▸ TRY IT: For the records that follow, give the number of lines containing the word "Select", with no added text.

(SOURCE MATERIAL Opens)

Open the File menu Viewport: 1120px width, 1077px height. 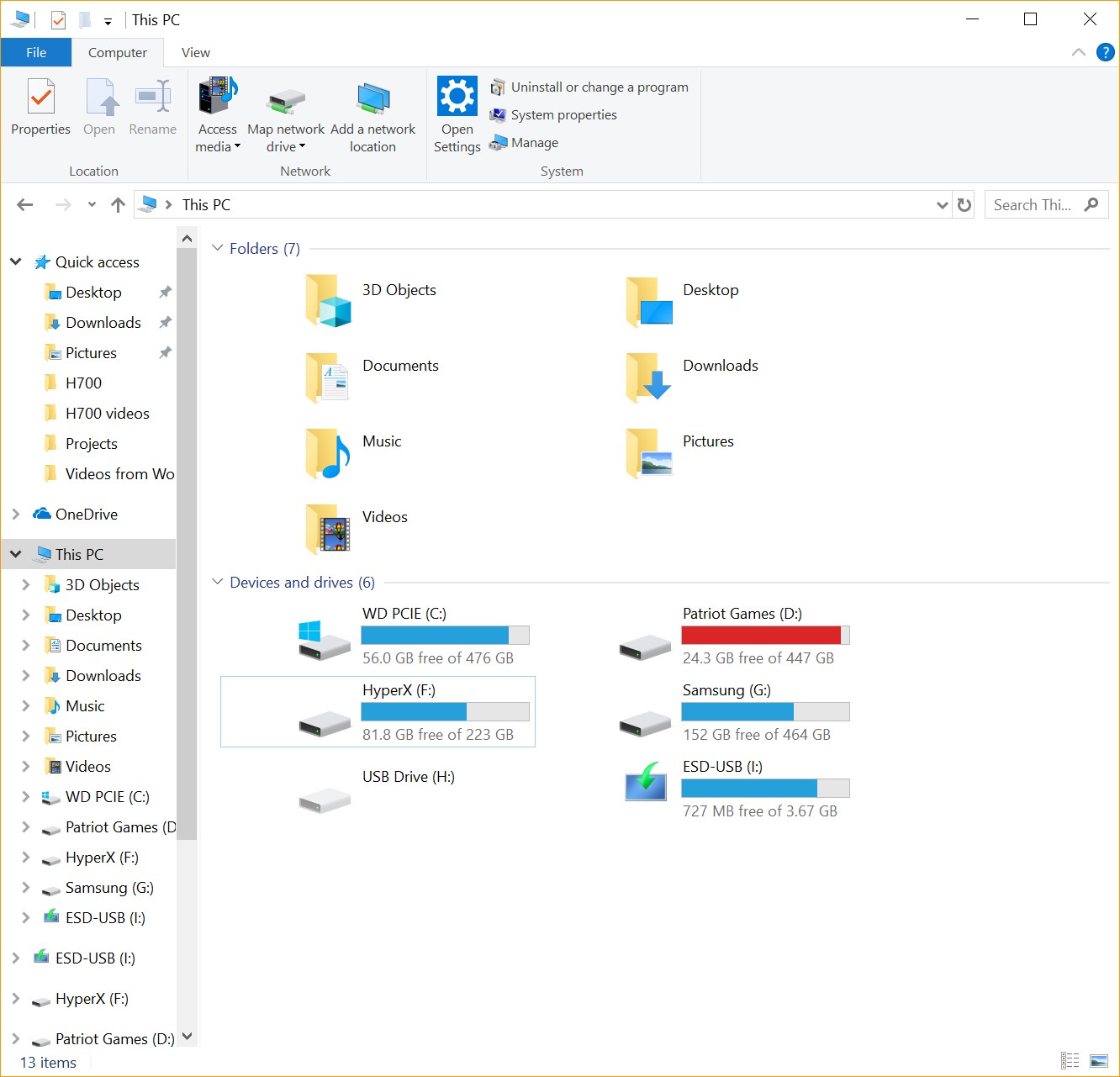(x=36, y=52)
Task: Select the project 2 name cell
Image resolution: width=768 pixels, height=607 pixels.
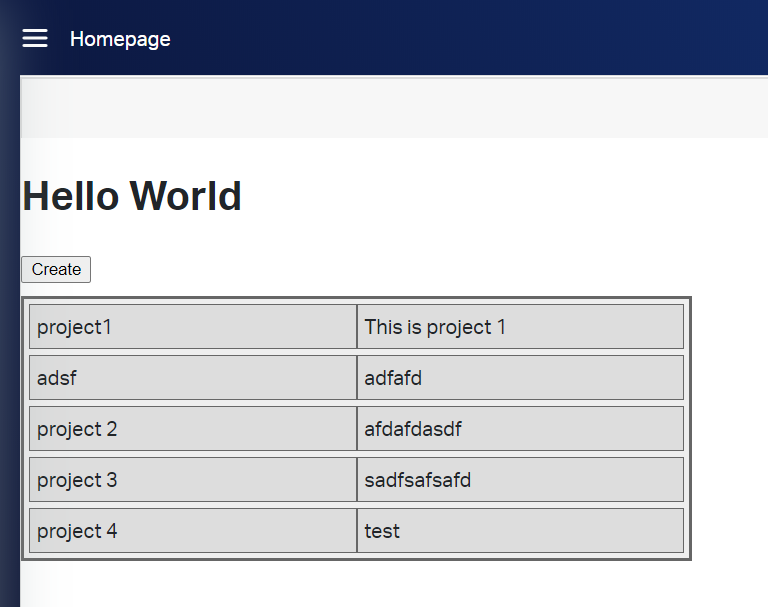Action: (193, 429)
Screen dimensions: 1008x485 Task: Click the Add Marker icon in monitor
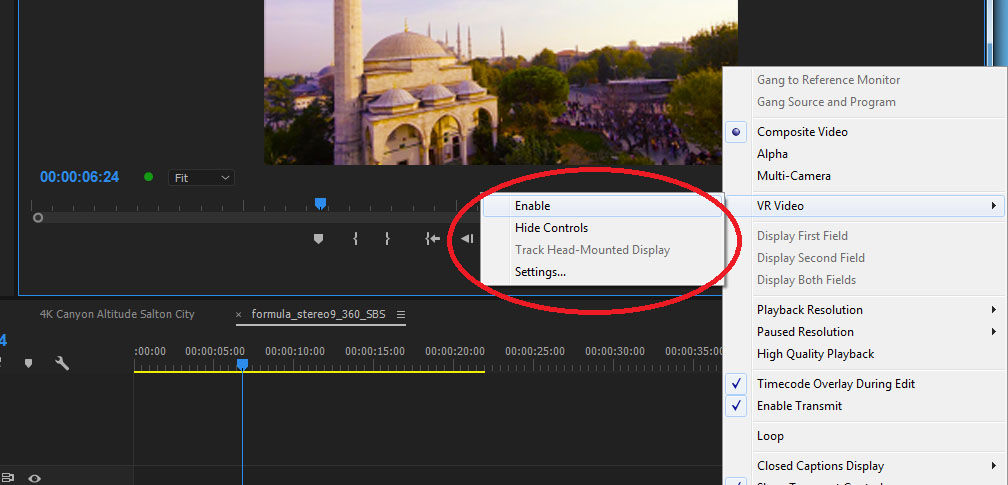318,239
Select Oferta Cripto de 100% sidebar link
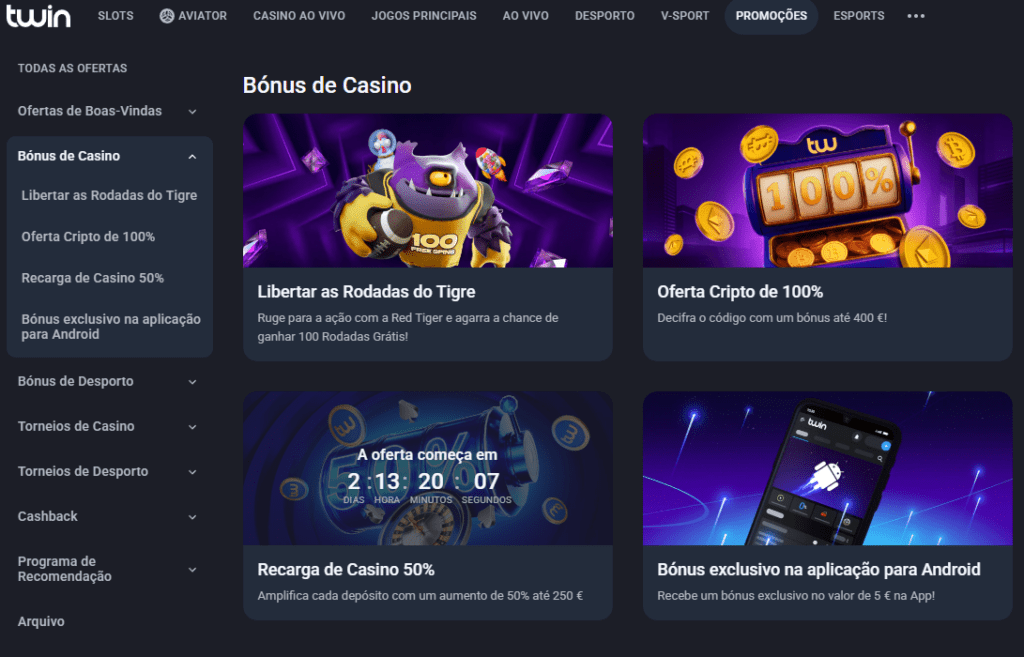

(SOURCE MATERIAL Closes)

▸ ANSWER FOR THE TASK: 2